Idziesz? – nie czekając na jego odpowiedź zeskoczyłam z tego przeklętego stołu
i wyszłam na dwór. Zaraz za mną wyszedł Magnus, cały czas z uśmiechem na
ustach. – z czego się tak śmiejesz?
- teoretycznie wygrałem zakład
- żadnego zakładu nie było, a ty
dobrze o tym wiesz.
- ale i tak będę się z tego
cieszył – czy on musi być taki irytujący?!

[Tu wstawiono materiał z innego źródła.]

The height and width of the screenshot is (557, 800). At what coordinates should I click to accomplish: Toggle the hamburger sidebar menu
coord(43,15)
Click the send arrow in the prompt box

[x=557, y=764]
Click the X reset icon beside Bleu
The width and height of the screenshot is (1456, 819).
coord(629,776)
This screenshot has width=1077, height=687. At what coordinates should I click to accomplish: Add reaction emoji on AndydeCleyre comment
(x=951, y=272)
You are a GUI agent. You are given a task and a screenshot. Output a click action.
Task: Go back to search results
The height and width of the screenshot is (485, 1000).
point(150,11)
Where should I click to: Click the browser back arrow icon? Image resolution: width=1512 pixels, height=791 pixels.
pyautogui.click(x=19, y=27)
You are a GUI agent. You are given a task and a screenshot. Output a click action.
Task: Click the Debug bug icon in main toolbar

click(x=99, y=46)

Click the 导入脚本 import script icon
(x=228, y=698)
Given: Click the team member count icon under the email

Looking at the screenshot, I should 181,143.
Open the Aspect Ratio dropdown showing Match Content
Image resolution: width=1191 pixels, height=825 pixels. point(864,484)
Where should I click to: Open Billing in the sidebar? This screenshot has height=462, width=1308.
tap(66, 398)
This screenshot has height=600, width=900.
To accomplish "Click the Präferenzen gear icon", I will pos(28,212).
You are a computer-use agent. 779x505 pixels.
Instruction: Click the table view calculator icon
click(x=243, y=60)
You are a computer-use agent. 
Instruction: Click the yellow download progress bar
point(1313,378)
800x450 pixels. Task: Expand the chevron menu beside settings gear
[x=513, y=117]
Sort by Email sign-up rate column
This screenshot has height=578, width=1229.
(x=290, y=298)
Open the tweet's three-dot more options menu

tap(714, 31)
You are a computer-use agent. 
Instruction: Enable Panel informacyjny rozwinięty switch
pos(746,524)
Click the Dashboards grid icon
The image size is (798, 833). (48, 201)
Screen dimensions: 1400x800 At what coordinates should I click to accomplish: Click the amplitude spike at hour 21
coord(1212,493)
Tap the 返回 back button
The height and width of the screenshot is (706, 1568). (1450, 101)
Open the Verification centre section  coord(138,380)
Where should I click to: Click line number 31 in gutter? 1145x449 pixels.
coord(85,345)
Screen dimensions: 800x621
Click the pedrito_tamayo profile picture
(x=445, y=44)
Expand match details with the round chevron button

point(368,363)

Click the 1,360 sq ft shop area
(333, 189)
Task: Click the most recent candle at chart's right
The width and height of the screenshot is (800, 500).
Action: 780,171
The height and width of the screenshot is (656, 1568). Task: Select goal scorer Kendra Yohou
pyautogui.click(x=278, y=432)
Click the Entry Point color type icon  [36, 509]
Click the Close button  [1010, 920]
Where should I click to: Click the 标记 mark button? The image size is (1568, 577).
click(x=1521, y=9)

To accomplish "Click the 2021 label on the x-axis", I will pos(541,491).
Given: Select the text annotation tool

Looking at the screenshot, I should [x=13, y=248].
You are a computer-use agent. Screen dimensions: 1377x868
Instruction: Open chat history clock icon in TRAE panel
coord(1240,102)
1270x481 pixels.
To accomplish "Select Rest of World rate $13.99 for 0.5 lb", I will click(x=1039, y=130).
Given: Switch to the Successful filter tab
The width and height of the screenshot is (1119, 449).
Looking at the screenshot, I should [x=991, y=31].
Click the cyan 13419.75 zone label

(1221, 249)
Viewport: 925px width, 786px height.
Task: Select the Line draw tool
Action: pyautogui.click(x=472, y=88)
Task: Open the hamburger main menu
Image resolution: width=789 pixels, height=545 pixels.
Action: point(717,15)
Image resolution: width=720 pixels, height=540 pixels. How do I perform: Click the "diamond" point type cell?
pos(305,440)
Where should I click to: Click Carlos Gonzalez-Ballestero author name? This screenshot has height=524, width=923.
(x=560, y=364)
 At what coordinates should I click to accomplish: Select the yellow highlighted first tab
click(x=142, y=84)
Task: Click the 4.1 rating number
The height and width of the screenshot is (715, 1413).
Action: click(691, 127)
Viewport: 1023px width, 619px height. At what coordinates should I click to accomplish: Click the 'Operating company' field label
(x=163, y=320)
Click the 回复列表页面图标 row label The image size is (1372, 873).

- dokąd my właściwie idziemy? –
zorientowałam się, że nie wiem, dokąd zmierzam
- myślałem, że ty prowadzisz.. –
odparł z zarozumiałym uśmieszkiem.
- to w takim razie idę do siebie.
– miałam już dość jego towarzystwa. Chciałam jak najszybciej znaleźć się jak
najdalej od tego miejsca, od niego. Kiedy jednak wypowiedziałam te słowa, on
błyskawicznie stanął przede mną, spojrzał mi w oczy i powiedział
- w takim razie ciekawe, jak
wytłumaczysz swoim koleżankom fakt, że co najmniej trzy godziny temu leżałaś
martwa na chodniku. - to, co powiedział
zbiło mnie z tropu. Nie pamiętam nic od czasu, kiedy położyłam się spać
wygodnie w moim łóżku. Aż do tej pory ta sytuacja nie wydawała mi się dziwna.
- czekaj, co?!
- Cecilia, jak myślisz, dlaczego
obudziłaś się w środku nocy, w kostnicy, w ubraniu pobrudzonym krwią? –
spojrzałam na swoje ubrania. Rzeczywiście, była na nich krew. I to w dodatku
moja.
MAGNUS
Cecilia wyglądała, jakby zderzyła
się ze ścianą. No może nie dosłownie, ale ewidentnie była zszokowana. Trochę ją
rozumiem, każdy na początku czuje się skołowany. W ciągu kilku chwil ta twarda,
zdecydowana Cecilia nagle zniknęła. Teraz wyglądała, jakby miała się rozpłakać.
Musiałem coś zrobić, więc podszedłem do niej i wziąłem ją w ramiona.
- hey, przecież to nie koniec
świata.
- może dla ciebie..
- z czasem spostrzeżesz, że to
dar, zaczniesz to doceniać.
- ale ja nie mogę być wampirem..
ja.. nie umiem..
- tu nie ma nic do umienia,
zobaczysz sama, wszystko ci pokażę – starałem się ją jakoś pocieszyć. Nagle
wpadłem na genialny pomysł. – chodź, gwarantuję ci, że to będzie najlepsza noc
w twoim życiu. Włączając w to bal maturalny. – poczułem, że się śmieje. To
dobrze, o to chodziło.
- niee, to chyba nie jest możliwe
– śmiejąc się, wyrwała mi się z objęć.
- no to zobaczymy..- także się
śmiałem. To dziwne, że przy tej dziewczynie się tak zmieniam. Ale teraz nie mam
czasu o tym myśleć.
- najlepszą noc z życia Cecilii
czas zacząć. – podsumowałem. Weszliśmy w głąb parku.